6.3 The role of communities of purpose in promoting access to
technologies
A community of purpose (CoP) is understood as a community of people who are going through a similar process or are trying to achieve a similar objective (Bhattacharyya et al., 2020). In this study, CoP comprised of family members, community members, community volunteers, and community health workers. CoP played a greater role in providing access of mobile phones to mHealth beneficiaries. The findings of this study suggest that CoP used compromising negotiating tactics when mHealth beneficiaries were negotiating the use of their mobile phones. A community volunteer mentioned that when maternal healthcare clients were more advance in their pregnancy and could not
travel long distances to access the mobile phone, where a community volunteer would instead visit them at their homes. When using compromising tactics, normally negotiating partners work together to find an acceptable middle ground that works for both of them (Schmidt & Cross, 2014). Studies on negotiation have found that prior relationships between negotiating parties influence compromising tactics (McCracken et al., 2008; Schmidt & Cross, 2014). Moreover, this relationship makes negotiation a bit easier for the maternal healthcare client themselves (Zohar, 2015). In maternal mHealth, compromising tactics are very important, as both maternal healthcare clients and CoP members want to achieve better maternal outcomes; thereby reducing MMR (Sowon & Chigona, 2021). In addition, CoP plays a greater role in reducing the digital divide, which is greater among women (Maliwichi et al., 2021). Moreover, CoP has the potential to enhance the digital skills
of mHealth beneficiaries who lack prerequisite technologies by training them on how to use the technology (Larsen-cooper et al., 2015). Access to information has the potential to promote healthy living styles, which could promote sustainable development in rural areas.
7. Conclusions
Negotiating mobile phone usage for health has the potential to promote the health and wellbeing of mHealth beneficiaries who lack prerequisite technologies, such as mobile phones. In addition, negotiating mobile phone usage by mHealth beneficiaries who lack prerequisite technologies has the potential to improve their digital skills. The study noted that mHealth beneficiaries who do not own mobile phones used several negotiating tactics to negotiate mobile phone usage, and these include: 1) issue-based negotiating tactic; 2) compromising negotiating tactic; and 3) accommodating negotiating tactic. This study may inform policymakers and mHealth implementers on how mHealth beneficiaries
who lack prerequisite technology may negotiate usage of technologies.
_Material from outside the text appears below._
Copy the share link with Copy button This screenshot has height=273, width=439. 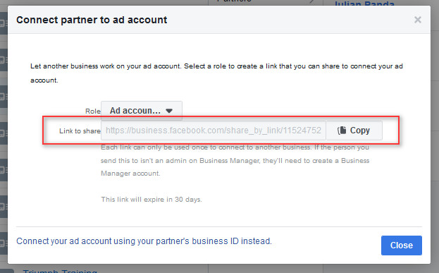[354, 131]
Furthermore, mHealth implementers ought to sensitise the roles of CoP in communities, since they play a greater role in reducing the digital divide gap and promoting an inclusive environment.
8. Limitations of the study and future work
The study was limited in using only a single case study. Therefore, future work may test the conceptual framework in similar settings. Furthermore, the conceptual framework could be tested in other sectors, such as education.